Format the records from the line with "Locate an element" to the line with "exceed is located", both included, as a JSON list of strings with one string per line. Leave out any blank lines.

RECORD LIST =>
──────────────────────────────
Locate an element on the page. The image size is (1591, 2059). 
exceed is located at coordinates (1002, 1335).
──────────────────────────────
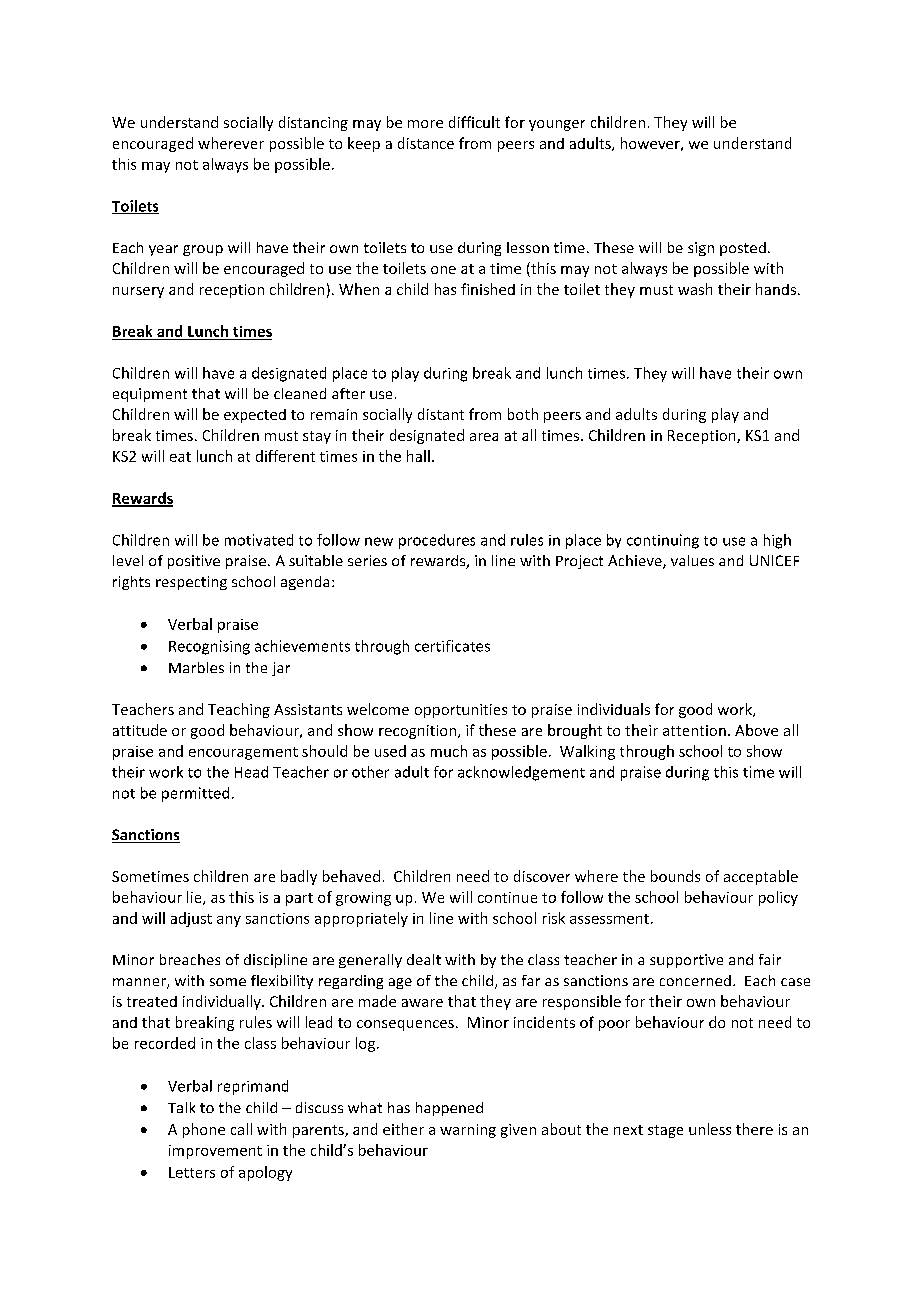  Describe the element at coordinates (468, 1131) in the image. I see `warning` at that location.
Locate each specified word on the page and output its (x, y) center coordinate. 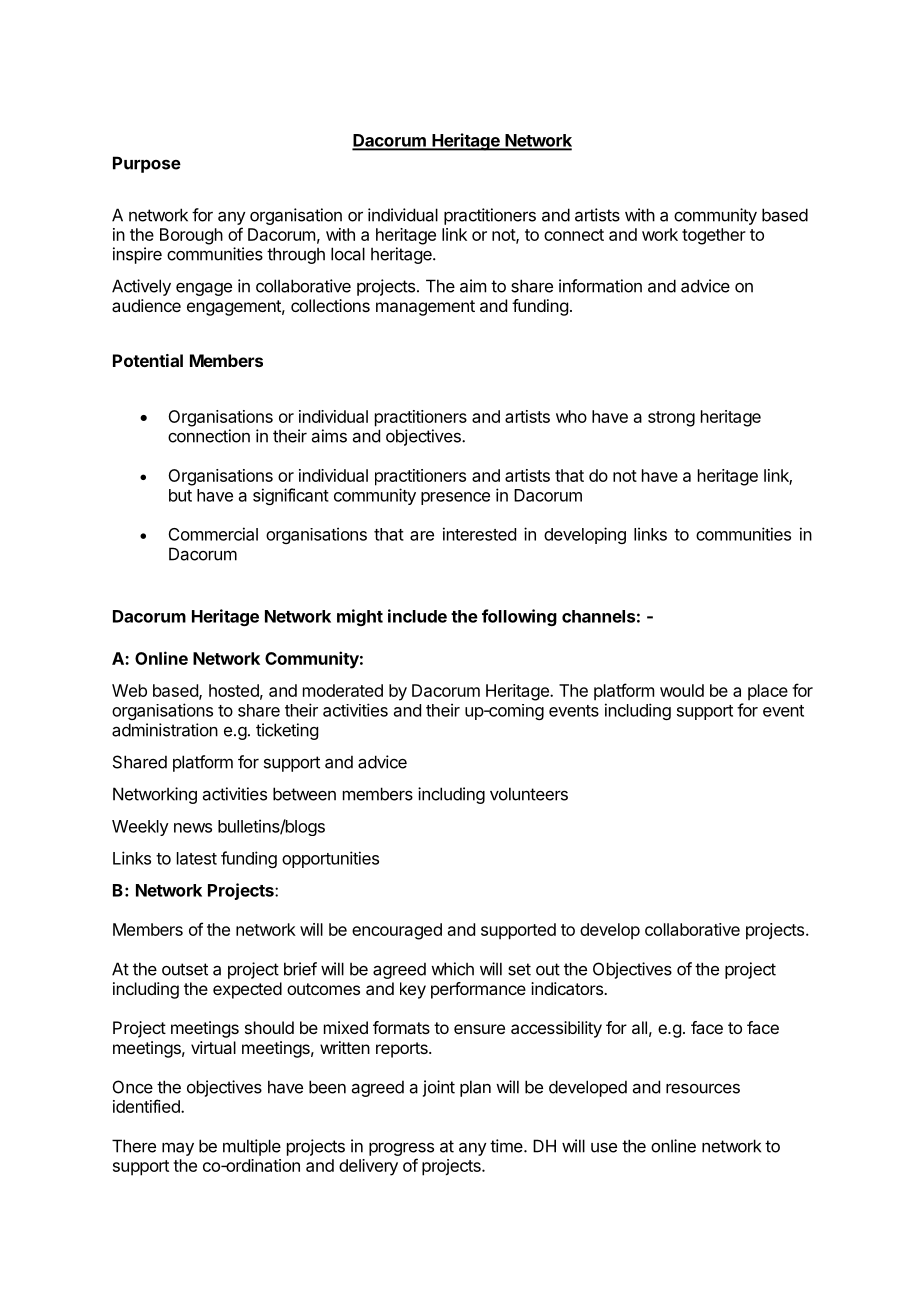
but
──────────────────────────────
EXPECTED OUTPUT =>
[
  "Locate an element on the page. The image size is (1591, 2059). ",
  "exceed is located at coordinates (1002, 1335)."
]